▶ **Travail demandé**:
D'après l'extrait du texte, dans quel cercle de la société vit Anne ?

--- Extrait du texte ---

Dans ce monde aseptisé tant dans les  modes de vie que dans les pensées, on craint un passé obscène, le notre, où des comportements déplacés ont conduit à une sorte de cataclysme pour l’humanité. Du coup, on est parti dans la direction opposée. On ne ressent plus rien, l’art est mort, mais l’amour aussi et on trinque à l’eau pour célébrer une naissance programmée d’un enfant modifié génétiquement pour qu’il entre dans un moule établi. L’humanité est certes en sécurité, parquée dans trois cercles qui sont autant de castes mais ne ressent plus grand chose. Les riches, dans le premier, possèdent des piscines sur le toit de leur immeuble, tandis que les misérables du troisième ont des rations en eau qui leur permettent à peine de survivre. Ceux du deuxième, dont fait partie Anne, sont la classe moyenne, qui sont là pour faire tenir cette société  où Ikéa passerait pour un créateur de design excentrique.

Anne travail au service d’épuration, ce qui consiste à répondre aux appels  du troisième cercle, et aller sur place les débarrasser d’un objet du passé qui contreviendrait aux ordres venus d’en haut. Cette dénonciation obligatoire la conduit chaque jour à arpenter des rues sordides et grises encore plus gaieS qu’un kolkhoze au mois de novembre. C’est donc sans réfléchir qu’elle se laisse un jour attendrir par des graines de tomate trouvées par hasard. Sa vie bascule alors que le plant commence à sortir de la terre, ne comprenant plus ce monde sans vie. Sans peine mais sans joie. L’album s’ouvre donc tout naturellement sur son procès.

Le propos est assez intéressant  et très juste même si on ne comprend pas très bien certaines choses comme les logements des pauvres qui sont comme des salles d’attente d’un hôpital triste, ou comment ces humanoïdes, plus proches du robot que de l’animal, se nourrissent.

--- Entrées fournies ---

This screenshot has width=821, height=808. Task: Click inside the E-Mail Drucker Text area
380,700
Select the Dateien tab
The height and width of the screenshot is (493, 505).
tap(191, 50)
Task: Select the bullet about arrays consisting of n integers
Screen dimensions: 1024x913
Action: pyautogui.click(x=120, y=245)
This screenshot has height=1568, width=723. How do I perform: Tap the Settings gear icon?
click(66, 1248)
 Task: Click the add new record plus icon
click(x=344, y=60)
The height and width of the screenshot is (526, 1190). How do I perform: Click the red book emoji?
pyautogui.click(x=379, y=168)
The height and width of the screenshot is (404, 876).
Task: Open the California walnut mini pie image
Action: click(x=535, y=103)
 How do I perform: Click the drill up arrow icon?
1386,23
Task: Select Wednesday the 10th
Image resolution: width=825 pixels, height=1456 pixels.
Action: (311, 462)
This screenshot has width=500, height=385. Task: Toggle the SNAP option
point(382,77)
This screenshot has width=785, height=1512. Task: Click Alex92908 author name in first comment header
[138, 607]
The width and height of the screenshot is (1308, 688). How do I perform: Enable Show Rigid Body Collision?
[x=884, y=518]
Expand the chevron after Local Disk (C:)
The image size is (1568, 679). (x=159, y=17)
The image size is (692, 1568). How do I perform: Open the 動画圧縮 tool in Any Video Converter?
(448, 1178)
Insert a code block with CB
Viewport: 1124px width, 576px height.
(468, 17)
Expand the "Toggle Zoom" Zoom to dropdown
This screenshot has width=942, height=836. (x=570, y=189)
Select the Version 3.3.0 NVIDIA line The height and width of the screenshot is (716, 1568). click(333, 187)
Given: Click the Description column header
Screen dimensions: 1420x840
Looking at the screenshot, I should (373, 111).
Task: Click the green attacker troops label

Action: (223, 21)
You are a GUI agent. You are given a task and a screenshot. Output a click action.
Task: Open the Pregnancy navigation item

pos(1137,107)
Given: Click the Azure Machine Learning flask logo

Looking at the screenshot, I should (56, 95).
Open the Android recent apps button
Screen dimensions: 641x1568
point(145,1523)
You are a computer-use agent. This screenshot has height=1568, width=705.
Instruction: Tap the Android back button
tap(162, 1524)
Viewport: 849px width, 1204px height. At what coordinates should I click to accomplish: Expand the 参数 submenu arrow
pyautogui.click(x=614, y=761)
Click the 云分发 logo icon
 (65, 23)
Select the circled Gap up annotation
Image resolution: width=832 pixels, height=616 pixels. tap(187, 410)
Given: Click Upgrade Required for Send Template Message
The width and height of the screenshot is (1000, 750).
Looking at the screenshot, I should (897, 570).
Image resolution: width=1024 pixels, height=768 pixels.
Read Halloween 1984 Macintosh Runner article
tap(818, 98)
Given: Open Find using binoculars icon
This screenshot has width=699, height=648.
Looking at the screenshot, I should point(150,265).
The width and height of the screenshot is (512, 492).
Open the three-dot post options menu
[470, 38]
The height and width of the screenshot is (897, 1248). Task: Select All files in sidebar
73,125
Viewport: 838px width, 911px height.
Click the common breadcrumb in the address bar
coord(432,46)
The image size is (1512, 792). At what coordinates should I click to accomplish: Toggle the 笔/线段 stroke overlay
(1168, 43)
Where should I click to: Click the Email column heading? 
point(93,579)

---

▶ **Résultat de l'exercice**:
Anne vit dans le deuxième cercle, celui de la classe moyenne.